ガラにもないことを、と思いながらも、嬉しいことに変わりはないから、素直に喜んどく。
初めての、誕生日に貰ったプレゼントだ。嬉しくないわけがない。

「で、どうして人形なんだ?」
「ん?どうしてって‥‥‥」

俺の問いかけに、うさぎは照れ臭そうに頭を掻いた後に言った。

「任務で一緒にいられない時に、こいつが俺の代わりにユウと一緒にいたら、ユウも寂しくねぇかなって思ったからさ。丁度、誕生日も近かったし」
「そう、か‥‥‥」

予想外の答えに、俺はいっぱいいっぱいになった。
こんなことは初めてだから、どうすればいいかわからない。
というか、はっきり言って、こっちの方が俺的には心臓に悪い。
とんだびっくり箱だ。
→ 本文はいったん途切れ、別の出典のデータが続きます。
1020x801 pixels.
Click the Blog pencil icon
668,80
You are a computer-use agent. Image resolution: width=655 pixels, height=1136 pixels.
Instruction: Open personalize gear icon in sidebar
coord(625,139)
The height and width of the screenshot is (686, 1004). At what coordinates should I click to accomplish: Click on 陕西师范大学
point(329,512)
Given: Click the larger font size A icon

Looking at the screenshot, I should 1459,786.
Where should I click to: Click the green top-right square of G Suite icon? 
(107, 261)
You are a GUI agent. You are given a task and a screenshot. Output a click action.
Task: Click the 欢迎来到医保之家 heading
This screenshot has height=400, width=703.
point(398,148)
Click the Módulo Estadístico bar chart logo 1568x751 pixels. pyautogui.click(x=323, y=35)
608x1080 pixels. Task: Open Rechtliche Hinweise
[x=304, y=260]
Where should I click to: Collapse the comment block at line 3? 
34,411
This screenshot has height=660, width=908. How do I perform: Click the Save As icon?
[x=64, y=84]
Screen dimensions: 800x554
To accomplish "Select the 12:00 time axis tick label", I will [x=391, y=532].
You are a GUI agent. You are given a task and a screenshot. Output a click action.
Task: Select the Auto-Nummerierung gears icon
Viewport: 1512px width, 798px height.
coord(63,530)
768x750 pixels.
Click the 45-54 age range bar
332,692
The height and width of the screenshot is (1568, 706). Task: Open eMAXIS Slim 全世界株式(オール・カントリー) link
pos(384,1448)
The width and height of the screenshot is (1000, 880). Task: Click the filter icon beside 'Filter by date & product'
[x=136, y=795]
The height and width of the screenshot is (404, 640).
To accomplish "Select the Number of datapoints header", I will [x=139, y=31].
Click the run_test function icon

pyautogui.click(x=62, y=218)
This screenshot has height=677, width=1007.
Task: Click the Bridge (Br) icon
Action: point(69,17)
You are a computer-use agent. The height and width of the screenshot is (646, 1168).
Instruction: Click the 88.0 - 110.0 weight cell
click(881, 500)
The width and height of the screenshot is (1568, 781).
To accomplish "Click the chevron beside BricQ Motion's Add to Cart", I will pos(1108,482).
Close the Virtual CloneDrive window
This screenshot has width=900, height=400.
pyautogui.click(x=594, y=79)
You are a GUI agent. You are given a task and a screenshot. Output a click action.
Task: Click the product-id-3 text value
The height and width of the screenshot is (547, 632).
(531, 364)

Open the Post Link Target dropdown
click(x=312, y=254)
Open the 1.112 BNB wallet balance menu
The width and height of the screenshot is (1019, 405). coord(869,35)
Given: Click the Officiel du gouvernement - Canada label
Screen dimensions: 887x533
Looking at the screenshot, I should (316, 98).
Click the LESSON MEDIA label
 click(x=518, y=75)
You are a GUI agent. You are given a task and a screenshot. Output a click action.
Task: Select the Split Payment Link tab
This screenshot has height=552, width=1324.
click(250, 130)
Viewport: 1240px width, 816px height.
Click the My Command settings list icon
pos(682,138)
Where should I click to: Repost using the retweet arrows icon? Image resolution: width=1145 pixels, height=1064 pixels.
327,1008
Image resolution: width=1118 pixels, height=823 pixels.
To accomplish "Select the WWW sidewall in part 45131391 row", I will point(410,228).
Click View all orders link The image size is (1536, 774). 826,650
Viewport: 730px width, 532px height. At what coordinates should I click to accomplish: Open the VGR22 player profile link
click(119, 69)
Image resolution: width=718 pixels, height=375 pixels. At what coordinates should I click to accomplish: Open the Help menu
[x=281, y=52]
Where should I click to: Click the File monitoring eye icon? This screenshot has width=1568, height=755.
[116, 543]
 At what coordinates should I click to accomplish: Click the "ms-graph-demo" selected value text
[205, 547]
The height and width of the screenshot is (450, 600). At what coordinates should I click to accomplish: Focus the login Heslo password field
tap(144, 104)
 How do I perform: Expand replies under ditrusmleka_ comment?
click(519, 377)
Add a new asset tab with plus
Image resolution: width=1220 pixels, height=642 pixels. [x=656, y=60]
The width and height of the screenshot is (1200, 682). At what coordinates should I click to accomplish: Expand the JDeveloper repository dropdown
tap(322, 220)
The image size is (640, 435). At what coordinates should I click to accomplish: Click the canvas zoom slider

いたずらうさぎめ。

「いらねぇか、こんなの」
「いや‥‥貰っておく」
「ほんとか!?」
「ああ」

感激のあまり、「ユウ、サンキュー!」と言いながら抱きついてくるうさぎを、俺はガラにもなく撫でてやった。

その後の任務中に、人形のおかげで寂しさが紛れたのは言うまでもない。